SHORT PROBLEM A: In the epoll mailing-list message, which test program is described as close to the author's target use case?

SUPPLIED PASSAGE:
□ □ □
Date: Mon, 18 Mar 2013 17:32:37 +0000
From: Eric Wong <normalperson@yhbt.net>
To: Mathieu Desnoyers <mathieu.desnoyers@efficios.com>
Cc: linux-kernel@vger.kernel.org, Davide Libenzi <davidel@xmailserver.org>,
        Al Viro <viro@ZenIV.linux.org.uk>,
        Andrew Morton <akpm@linux-foundation.org>,
        linux-fsdevel@vger.kernel.org
Subject: Re: [RFC v2] epoll: avoid spinlock contention with wfcqueue
Message-ID: <20130318173237.GB8798@dcvr.yhbt.net>
References: <20130314044215.GA27312@dcvr.yhbt.net>
 <20130318110722.GA8798@dcvr.yhbt.net>
 <20130318130649.GA15947@Krystal>
MIME-Version: 1.0
Content-Type: text/plain; charset=us-ascii
Content-Disposition: inline
In-Reply-To: <20130318130649.GA15947@Krystal>
User-Agent: Mutt/1.5.20 (2009-06-14)
Sender: linux-kernel-owner@vger.kernel.org
Content-Length: 6392
Lines: 175

Mathieu Desnoyers <mathieu.desnoyers@efficios.com> wrote:
> * Eric Wong (normalperson@yhbt.net) wrote:
> > Eric Wong <normalperson@yhbt.net> wrote:
> > > I'm posting this lightly tested version since I may not be able to do
> > > more testing/benchmarking until the weekend.
> > 
> > Still lightly tested (on an initramfs KVM, no real applications, yet).
> > 
> > > Davide's totalmess is still running, so that's probably a good sign :)
> > > http://www.xmailserver.org/totalmess.c
> > 
> > Ditto :)  Also testing with eponeshotmt, which is close to my target
> > use case: http://yhbt.net/eponeshotmt.c
> > 
> > > I will look for more ways to break this (and benchmark when I stop
> > > finding ways to break it).  No real applications tested, yet, and
> > > I think I can improve upon this, too.
□ □ □
SHORT PROBLEM B: Output the data entries below, from the line containing "The height and width of the screenshot is (495, 1109)." through the line containing "[x=51, y=75]", as a JSON list of strings with one string per line and blank lines omitted.

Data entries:
□ □ □
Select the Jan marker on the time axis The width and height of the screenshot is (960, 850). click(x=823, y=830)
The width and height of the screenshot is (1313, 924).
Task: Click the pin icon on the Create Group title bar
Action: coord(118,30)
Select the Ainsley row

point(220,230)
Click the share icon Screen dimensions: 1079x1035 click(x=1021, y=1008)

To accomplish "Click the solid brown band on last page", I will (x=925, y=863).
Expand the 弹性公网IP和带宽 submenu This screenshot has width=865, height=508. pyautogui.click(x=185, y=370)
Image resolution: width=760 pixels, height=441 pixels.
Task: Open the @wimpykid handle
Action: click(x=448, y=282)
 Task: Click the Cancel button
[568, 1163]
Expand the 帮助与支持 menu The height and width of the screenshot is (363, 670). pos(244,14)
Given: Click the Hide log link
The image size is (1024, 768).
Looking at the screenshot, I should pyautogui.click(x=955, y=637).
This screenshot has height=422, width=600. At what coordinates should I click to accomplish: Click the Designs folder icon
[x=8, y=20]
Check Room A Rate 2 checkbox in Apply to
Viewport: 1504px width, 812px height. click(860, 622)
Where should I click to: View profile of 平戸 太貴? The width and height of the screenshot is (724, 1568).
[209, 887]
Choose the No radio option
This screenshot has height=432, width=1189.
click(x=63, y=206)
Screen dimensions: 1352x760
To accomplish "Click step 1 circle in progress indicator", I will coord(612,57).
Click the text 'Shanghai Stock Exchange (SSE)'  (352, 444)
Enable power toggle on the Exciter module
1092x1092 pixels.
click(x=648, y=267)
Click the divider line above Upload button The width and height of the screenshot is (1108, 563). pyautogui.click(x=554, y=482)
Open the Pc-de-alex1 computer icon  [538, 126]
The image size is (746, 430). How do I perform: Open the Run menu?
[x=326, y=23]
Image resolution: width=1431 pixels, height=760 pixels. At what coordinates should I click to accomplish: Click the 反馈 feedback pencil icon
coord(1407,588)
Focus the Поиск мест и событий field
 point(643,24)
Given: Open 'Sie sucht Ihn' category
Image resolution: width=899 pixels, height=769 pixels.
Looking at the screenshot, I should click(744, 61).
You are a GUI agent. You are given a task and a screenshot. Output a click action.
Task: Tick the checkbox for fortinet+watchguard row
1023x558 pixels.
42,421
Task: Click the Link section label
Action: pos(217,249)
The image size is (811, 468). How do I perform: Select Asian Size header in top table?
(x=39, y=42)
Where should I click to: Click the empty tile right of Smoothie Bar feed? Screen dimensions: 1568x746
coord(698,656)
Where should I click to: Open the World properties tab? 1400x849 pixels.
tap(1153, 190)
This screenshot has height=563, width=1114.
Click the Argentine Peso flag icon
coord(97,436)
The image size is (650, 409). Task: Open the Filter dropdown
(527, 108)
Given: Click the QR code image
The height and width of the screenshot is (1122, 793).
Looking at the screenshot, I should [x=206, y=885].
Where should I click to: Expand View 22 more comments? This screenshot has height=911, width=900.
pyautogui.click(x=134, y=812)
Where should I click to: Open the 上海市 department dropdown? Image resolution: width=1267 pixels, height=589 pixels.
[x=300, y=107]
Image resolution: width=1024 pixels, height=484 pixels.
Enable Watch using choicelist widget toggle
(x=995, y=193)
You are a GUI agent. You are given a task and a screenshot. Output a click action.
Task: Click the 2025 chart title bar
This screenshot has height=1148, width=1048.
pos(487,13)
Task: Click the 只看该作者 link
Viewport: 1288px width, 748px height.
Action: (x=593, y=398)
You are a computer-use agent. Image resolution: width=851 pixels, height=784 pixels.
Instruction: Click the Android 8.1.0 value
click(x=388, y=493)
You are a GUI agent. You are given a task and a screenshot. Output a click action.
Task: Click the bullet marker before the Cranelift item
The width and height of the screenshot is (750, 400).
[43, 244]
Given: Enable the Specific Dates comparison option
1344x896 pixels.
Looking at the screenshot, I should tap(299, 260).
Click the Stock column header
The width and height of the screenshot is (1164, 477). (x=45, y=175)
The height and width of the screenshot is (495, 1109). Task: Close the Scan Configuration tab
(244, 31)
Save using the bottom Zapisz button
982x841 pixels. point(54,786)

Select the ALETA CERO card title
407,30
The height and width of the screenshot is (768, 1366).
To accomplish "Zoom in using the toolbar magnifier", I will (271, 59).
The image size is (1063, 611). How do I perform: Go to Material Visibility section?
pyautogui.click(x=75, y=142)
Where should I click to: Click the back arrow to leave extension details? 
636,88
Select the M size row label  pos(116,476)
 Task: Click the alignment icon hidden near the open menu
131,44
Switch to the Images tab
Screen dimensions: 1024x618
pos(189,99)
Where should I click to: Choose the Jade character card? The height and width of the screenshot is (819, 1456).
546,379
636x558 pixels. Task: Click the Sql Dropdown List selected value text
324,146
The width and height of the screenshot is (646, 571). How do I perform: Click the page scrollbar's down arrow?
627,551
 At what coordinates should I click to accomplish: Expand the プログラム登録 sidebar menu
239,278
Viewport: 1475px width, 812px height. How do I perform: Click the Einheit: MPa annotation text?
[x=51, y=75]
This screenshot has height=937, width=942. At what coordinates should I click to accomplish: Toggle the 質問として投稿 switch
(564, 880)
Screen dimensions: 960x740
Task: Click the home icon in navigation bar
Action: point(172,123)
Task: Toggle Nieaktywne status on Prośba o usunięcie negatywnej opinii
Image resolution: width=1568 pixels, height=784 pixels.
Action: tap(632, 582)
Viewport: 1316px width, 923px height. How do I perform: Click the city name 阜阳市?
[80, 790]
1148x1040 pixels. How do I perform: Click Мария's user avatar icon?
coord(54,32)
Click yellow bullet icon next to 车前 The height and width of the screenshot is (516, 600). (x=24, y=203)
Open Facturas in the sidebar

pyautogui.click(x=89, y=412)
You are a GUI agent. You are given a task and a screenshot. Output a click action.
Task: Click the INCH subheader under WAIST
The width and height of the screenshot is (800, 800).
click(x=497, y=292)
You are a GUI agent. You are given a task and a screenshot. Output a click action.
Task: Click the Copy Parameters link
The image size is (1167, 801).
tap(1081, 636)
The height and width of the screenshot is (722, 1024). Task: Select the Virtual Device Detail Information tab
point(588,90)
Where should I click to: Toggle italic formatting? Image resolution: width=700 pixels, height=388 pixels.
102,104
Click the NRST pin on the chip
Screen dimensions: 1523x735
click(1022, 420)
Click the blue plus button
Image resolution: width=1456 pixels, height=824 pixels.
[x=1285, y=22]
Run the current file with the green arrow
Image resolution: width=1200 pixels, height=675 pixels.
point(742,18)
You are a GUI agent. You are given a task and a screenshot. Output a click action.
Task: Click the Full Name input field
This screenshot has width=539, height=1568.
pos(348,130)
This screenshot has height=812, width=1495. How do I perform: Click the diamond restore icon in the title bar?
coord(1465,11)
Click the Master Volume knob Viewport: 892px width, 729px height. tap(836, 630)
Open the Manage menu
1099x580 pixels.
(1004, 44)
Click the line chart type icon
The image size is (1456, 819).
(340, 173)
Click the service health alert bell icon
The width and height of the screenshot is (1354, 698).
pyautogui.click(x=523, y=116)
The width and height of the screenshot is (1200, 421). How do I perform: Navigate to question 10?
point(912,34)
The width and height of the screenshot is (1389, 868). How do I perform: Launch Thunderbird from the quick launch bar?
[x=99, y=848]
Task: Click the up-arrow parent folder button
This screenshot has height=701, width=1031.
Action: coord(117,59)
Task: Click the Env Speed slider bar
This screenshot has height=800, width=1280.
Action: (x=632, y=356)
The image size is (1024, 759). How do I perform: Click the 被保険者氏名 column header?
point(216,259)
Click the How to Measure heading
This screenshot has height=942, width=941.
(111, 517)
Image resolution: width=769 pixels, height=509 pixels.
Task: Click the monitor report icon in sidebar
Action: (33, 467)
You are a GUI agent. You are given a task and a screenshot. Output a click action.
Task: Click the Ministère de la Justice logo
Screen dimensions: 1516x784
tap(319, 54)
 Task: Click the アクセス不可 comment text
□ □ □
SOLUTION A: eponeshotmt (http://yhbt.net/eponeshotmt.c)

SOLUTION B:
[
  "The height and width of the screenshot is (495, 1109). Task: Close the Scan Configuration tab",
  "(244, 31)",
  "Save using the bottom Zapisz button",
  "982x841 pixels. point(54,786)",
  "Select the ALETA CERO card title",
  "407,30",
  "The height and width of the screenshot is (768, 1366).",
  "To accomplish \"Zoom in using the toolbar magnifier\", I will (271, 59).",
  "The image size is (1063, 611). How do I perform: Go to Material Visibility section?",
  "pyautogui.click(x=75, y=142)",
  "Where should I click to: Click the back arrow to leave extension details? ",
  "636,88",
  "Select the M size row label  pos(116,476)",
  " Task: Click the alignment icon hidden near the open menu",
  "131,44",
  "Switch to the Images tab",
  "Screen dimensions: 1024x618",
  "pos(189,99)",
  "Where should I click to: Choose the Jade character card? The height and width of the screenshot is (819, 1456).",
  "546,379",
  "636x558 pixels. Task: Click the Sql Dropdown List selected value text",
  "324,146",
  "The width and height of the screenshot is (646, 571). How do I perform: Click the page scrollbar's down arrow?",
  "627,551",
  " At what coordinates should I click to accomplish: Expand the プログラム登録 sidebar menu",
  "239,278",
  "Viewport: 1475px width, 812px height. How do I perform: Click the Einheit: MPa annotation text?",
  "[x=51, y=75]"
]